#### [WHAT IS REQUIRED]
Produce all the records again exactly as they stand.

Collected data
━━━━━━━━━━━━━━━━
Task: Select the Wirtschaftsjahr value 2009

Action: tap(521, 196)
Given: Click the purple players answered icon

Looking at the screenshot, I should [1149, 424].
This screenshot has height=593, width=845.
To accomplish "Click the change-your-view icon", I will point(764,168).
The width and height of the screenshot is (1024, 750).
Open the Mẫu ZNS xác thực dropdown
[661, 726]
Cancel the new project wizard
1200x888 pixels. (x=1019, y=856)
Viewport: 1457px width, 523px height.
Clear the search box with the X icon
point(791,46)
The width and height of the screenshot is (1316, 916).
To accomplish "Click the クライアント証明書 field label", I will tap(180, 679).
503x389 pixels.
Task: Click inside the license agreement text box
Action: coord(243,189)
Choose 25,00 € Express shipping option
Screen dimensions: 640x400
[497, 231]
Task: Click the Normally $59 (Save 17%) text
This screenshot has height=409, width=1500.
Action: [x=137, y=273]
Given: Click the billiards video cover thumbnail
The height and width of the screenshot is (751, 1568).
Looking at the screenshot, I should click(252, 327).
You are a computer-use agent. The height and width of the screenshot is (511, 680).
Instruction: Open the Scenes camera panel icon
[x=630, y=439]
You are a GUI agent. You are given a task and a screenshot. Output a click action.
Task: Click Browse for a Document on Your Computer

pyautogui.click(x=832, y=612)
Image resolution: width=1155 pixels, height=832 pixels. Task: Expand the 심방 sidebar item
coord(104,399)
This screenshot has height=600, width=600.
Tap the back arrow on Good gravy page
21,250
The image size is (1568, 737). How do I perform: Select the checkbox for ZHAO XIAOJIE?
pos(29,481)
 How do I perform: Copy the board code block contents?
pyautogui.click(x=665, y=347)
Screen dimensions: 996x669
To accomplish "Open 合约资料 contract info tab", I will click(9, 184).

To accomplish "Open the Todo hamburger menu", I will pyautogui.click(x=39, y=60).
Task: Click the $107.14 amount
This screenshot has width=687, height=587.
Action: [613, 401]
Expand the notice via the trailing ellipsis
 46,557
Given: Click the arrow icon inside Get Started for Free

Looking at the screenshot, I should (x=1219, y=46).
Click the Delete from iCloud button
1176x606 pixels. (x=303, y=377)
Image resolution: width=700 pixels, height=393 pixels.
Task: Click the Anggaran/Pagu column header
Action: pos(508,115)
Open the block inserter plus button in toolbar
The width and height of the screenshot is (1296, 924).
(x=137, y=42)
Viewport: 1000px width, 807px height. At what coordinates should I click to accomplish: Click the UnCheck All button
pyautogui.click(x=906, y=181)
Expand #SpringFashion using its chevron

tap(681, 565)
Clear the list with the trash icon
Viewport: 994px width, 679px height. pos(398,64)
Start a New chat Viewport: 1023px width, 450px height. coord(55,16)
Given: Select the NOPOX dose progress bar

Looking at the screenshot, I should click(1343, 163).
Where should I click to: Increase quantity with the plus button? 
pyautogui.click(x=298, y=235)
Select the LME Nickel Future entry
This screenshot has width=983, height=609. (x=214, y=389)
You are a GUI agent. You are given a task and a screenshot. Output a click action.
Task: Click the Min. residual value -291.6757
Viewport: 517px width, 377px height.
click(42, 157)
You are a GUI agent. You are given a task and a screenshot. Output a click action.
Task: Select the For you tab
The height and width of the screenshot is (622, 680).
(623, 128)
━━━━━━━━━━━━━━━━
#### [ANSWER BOX]
Task: Select the Wirtschaftsjahr value 2009

Action: tap(521, 196)
Given: Click the purple players answered icon

Looking at the screenshot, I should [1149, 424].
This screenshot has height=593, width=845.
To accomplish "Click the change-your-view icon", I will point(764,168).
The width and height of the screenshot is (1024, 750).
Open the Mẫu ZNS xác thực dropdown
[661, 726]
Cancel the new project wizard
1200x888 pixels. (x=1019, y=856)
Viewport: 1457px width, 523px height.
Clear the search box with the X icon
point(791,46)
The width and height of the screenshot is (1316, 916).
To accomplish "Click the クライアント証明書 field label", I will tap(180, 679).
503x389 pixels.
Task: Click inside the license agreement text box
Action: coord(243,189)
Choose 25,00 € Express shipping option
Screen dimensions: 640x400
[497, 231]
Task: Click the Normally $59 (Save 17%) text
This screenshot has height=409, width=1500.
Action: [x=137, y=273]
Given: Click the billiards video cover thumbnail
The height and width of the screenshot is (751, 1568).
Looking at the screenshot, I should click(252, 327).
You are a computer-use agent. The height and width of the screenshot is (511, 680).
Instruction: Open the Scenes camera panel icon
[x=630, y=439]
You are a GUI agent. You are given a task and a screenshot. Output a click action.
Task: Click Browse for a Document on Your Computer

pyautogui.click(x=832, y=612)
Image resolution: width=1155 pixels, height=832 pixels. Task: Expand the 심방 sidebar item
coord(104,399)
This screenshot has height=600, width=600.
Tap the back arrow on Good gravy page
21,250
The image size is (1568, 737). How do I perform: Select the checkbox for ZHAO XIAOJIE?
pos(29,481)
 How do I perform: Copy the board code block contents?
pyautogui.click(x=665, y=347)
Screen dimensions: 996x669
To accomplish "Open 合约资料 contract info tab", I will click(9, 184).

To accomplish "Open the Todo hamburger menu", I will pyautogui.click(x=39, y=60).
Task: Click the $107.14 amount
This screenshot has width=687, height=587.
Action: [613, 401]
Expand the notice via the trailing ellipsis
 46,557
Given: Click the arrow icon inside Get Started for Free

Looking at the screenshot, I should (x=1219, y=46).
Click the Delete from iCloud button
1176x606 pixels. (x=303, y=377)
Image resolution: width=700 pixels, height=393 pixels.
Task: Click the Anggaran/Pagu column header
Action: pos(508,115)
Open the block inserter plus button in toolbar
The width and height of the screenshot is (1296, 924).
(x=137, y=42)
Viewport: 1000px width, 807px height. At what coordinates should I click to accomplish: Click the UnCheck All button
pyautogui.click(x=906, y=181)
Expand #SpringFashion using its chevron

tap(681, 565)
Clear the list with the trash icon
Viewport: 994px width, 679px height. pos(398,64)
Start a New chat Viewport: 1023px width, 450px height. coord(55,16)
Given: Select the NOPOX dose progress bar

Looking at the screenshot, I should click(1343, 163).
Where should I click to: Increase quantity with the plus button? 
pyautogui.click(x=298, y=235)
Select the LME Nickel Future entry
This screenshot has width=983, height=609. (x=214, y=389)
You are a GUI agent. You are given a task and a screenshot. Output a click action.
Task: Click the Min. residual value -291.6757
Viewport: 517px width, 377px height.
click(42, 157)
You are a GUI agent. You are given a task and a screenshot. Output a click action.
Task: Select the For you tab
The height and width of the screenshot is (622, 680).
(623, 128)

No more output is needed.